## Problem requirements:
Scan the data below for the string "will". Show every line where it turns up.

## Dataset excerpts:

━━━━

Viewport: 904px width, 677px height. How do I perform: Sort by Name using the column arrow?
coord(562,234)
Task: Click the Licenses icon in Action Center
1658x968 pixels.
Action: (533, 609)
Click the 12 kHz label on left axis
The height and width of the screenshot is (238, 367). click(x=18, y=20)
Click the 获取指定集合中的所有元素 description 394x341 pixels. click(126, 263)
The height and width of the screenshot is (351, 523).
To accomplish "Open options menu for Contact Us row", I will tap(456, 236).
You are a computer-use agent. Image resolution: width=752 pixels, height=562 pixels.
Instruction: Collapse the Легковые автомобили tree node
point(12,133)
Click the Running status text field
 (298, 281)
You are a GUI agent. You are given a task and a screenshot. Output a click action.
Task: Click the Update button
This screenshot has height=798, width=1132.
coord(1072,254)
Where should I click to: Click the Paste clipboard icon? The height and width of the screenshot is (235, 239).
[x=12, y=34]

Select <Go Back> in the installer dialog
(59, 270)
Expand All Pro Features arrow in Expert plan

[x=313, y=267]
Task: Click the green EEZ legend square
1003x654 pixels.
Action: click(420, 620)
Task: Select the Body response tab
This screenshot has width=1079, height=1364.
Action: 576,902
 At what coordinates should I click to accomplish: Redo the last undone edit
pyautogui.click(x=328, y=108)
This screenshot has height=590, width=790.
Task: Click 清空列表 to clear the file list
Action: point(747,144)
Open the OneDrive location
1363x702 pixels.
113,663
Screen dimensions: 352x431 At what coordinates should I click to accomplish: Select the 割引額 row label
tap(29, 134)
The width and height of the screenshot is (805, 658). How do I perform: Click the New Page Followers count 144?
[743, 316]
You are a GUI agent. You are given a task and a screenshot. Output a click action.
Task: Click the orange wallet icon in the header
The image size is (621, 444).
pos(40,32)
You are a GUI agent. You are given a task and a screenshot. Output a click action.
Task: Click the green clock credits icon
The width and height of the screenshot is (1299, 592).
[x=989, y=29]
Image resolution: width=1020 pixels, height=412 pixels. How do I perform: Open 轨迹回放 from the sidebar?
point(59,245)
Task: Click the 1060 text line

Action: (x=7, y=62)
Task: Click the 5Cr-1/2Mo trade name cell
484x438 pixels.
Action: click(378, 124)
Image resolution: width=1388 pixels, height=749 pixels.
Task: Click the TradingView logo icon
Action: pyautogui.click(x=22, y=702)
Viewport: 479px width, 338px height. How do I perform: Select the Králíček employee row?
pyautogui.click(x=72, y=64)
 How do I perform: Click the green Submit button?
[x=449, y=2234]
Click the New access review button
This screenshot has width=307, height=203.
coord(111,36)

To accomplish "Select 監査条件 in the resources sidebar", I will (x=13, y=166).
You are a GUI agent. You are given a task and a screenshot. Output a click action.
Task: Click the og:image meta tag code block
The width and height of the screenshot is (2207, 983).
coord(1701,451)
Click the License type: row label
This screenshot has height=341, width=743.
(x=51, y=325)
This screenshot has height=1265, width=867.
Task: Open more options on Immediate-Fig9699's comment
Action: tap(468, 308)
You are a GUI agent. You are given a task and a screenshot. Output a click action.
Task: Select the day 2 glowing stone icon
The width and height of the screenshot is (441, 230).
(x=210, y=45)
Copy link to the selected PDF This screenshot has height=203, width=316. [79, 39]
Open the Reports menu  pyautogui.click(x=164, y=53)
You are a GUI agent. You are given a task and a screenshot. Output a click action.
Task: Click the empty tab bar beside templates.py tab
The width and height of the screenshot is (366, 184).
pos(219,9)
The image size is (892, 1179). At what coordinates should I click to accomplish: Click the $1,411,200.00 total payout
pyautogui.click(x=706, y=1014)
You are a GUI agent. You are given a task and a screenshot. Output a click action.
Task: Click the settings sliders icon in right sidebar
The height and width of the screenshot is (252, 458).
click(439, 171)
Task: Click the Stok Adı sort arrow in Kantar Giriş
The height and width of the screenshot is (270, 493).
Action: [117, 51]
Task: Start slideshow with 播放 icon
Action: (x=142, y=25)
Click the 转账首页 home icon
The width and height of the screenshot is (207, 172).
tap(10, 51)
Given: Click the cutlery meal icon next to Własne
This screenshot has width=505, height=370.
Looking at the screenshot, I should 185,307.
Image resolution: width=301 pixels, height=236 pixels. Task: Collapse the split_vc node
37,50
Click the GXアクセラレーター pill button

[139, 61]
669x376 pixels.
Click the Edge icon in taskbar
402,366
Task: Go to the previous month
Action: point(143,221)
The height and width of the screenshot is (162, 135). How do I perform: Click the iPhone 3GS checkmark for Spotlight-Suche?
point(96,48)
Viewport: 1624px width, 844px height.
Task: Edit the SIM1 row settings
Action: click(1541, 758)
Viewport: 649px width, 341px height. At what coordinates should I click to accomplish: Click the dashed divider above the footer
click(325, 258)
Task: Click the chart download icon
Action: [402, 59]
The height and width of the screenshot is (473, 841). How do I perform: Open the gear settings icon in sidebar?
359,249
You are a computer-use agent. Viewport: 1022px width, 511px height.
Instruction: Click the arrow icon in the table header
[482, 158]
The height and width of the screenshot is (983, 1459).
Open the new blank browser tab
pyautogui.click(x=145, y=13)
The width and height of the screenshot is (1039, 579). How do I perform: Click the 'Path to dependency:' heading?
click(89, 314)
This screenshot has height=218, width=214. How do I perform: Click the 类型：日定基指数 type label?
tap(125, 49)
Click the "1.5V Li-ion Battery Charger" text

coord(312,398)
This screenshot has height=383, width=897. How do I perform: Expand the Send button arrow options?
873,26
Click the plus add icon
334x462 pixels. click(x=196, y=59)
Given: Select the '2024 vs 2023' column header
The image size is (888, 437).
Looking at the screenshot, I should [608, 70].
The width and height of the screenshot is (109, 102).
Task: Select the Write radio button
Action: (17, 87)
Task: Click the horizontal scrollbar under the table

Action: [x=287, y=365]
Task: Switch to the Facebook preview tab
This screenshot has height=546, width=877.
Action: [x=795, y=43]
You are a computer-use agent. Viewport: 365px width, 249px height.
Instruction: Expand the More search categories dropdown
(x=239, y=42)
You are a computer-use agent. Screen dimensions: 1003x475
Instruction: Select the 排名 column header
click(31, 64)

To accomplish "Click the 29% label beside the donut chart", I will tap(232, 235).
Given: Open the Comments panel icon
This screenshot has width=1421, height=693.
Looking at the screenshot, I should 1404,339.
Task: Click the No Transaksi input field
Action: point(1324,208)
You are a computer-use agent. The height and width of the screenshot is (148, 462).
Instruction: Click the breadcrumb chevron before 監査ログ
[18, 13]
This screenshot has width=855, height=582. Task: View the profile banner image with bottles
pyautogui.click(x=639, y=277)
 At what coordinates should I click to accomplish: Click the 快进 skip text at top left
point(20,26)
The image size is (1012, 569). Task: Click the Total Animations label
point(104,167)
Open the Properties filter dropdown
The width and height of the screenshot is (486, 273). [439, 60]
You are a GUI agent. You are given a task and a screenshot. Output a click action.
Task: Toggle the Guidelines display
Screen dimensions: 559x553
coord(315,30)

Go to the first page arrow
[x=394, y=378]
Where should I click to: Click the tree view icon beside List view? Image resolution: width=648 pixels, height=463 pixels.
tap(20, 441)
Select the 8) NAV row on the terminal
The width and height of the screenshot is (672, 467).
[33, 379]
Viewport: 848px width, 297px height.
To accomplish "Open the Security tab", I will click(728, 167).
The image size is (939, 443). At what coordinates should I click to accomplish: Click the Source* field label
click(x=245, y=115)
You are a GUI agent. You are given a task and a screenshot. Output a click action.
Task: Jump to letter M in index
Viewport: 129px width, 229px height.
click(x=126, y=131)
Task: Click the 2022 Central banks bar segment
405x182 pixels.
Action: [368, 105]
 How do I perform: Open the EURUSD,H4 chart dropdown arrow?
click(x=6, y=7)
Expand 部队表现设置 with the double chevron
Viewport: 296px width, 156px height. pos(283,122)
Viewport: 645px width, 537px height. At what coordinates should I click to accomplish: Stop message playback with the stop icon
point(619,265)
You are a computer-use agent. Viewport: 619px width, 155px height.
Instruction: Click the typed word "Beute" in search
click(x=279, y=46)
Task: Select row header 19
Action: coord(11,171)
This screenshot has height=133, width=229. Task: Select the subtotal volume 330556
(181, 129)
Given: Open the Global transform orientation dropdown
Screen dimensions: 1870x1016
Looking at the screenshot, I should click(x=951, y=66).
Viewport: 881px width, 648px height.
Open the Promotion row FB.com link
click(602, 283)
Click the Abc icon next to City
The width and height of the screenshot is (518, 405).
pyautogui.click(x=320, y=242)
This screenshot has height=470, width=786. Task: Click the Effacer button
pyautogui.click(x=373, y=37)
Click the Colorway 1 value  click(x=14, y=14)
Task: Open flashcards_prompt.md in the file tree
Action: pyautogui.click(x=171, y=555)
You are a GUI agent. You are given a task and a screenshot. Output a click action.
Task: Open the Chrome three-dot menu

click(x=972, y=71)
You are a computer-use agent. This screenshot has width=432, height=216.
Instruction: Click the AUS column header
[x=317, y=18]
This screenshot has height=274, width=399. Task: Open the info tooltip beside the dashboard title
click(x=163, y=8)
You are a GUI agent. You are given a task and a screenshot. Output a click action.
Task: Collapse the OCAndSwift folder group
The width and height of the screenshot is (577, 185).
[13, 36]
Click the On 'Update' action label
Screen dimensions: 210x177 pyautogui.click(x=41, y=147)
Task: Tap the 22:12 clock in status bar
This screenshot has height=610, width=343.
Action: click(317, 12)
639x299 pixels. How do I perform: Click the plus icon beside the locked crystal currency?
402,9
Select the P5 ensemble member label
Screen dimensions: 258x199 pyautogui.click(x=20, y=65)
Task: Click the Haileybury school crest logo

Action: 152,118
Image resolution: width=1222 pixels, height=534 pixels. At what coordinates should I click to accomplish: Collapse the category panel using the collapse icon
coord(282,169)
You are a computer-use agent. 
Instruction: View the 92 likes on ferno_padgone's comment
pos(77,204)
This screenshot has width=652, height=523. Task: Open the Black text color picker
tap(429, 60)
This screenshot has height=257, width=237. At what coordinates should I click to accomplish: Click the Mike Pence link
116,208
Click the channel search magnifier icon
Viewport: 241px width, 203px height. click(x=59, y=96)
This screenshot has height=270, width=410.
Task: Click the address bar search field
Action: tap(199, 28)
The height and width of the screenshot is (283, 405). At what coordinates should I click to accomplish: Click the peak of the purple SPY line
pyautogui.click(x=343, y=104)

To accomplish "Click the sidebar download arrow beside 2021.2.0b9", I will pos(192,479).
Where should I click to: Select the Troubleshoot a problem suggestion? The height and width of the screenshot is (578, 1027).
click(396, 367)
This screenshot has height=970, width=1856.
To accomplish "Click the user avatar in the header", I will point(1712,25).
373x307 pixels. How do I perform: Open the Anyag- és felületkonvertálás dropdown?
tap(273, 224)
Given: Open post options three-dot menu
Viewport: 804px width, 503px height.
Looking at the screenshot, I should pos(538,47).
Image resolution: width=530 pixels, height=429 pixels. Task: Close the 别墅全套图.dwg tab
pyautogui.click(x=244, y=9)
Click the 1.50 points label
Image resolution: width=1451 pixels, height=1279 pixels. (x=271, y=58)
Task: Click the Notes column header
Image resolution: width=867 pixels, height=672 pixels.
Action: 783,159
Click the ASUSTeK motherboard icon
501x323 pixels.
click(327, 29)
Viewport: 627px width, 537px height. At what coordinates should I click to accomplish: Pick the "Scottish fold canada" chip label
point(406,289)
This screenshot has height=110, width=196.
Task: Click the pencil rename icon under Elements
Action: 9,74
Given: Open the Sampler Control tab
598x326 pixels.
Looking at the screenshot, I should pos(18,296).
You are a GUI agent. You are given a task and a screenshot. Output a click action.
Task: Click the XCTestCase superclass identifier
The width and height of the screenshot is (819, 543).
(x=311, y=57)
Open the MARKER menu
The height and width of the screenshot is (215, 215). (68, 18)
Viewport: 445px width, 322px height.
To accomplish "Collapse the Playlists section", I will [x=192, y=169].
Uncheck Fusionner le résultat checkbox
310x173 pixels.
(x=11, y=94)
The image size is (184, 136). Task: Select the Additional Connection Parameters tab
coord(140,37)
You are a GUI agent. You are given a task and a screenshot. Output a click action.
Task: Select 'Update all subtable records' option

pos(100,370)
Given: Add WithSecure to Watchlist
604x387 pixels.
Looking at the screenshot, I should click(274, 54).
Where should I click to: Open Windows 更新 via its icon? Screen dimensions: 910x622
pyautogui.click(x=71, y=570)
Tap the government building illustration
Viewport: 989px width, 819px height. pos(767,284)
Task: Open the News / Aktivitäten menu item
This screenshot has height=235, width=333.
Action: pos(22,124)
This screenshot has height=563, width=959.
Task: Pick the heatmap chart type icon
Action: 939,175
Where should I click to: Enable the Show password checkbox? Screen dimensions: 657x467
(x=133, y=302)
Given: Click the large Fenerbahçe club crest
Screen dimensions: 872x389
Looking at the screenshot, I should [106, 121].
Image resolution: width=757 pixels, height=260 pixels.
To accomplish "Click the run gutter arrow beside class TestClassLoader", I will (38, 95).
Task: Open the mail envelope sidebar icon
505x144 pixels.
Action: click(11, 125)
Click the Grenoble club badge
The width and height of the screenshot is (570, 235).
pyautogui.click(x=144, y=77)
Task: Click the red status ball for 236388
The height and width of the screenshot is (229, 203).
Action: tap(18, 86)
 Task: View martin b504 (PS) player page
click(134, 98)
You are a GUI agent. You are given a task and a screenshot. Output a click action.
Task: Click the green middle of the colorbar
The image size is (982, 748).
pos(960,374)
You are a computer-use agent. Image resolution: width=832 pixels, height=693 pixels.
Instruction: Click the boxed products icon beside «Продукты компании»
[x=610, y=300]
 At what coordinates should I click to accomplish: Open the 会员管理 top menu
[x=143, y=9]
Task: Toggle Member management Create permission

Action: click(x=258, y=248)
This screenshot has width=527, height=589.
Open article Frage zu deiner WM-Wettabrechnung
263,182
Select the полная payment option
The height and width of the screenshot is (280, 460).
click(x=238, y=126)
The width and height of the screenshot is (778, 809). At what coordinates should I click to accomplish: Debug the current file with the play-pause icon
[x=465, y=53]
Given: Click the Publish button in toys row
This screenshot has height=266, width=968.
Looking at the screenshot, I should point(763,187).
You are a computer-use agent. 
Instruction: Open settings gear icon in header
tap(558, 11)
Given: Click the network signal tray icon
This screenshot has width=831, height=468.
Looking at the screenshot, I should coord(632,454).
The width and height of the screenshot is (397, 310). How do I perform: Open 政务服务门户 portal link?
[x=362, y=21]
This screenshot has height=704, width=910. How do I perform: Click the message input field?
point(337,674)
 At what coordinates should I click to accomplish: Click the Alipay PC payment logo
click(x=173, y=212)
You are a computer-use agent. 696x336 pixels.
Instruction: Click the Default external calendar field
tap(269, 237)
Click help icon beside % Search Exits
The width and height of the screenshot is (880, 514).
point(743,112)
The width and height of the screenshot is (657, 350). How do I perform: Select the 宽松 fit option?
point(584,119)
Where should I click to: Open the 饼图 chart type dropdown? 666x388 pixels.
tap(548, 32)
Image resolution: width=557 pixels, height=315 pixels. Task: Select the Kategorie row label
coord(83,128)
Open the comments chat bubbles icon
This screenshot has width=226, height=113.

━━━━

## Answer section:
To accomplish "Open options menu for Contact Us row", I will tap(456, 236).
To accomplish "Select 監査条件 in the resources sidebar", I will (x=13, y=166).
To accomplish "Click the 29% label beside the donut chart", I will tap(232, 235).
To accomplish "Open the Security tab", I will click(728, 167).
To accomplish "Click the sidebar download arrow beside 2021.2.0b9", I will pos(192,479).
To accomplish "Click the user avatar in the header", I will point(1712,25).
To accomplish "Collapse the Playlists section", I will [x=192, y=169].
To accomplish "Click the run gutter arrow beside class TestClassLoader", I will (38, 95).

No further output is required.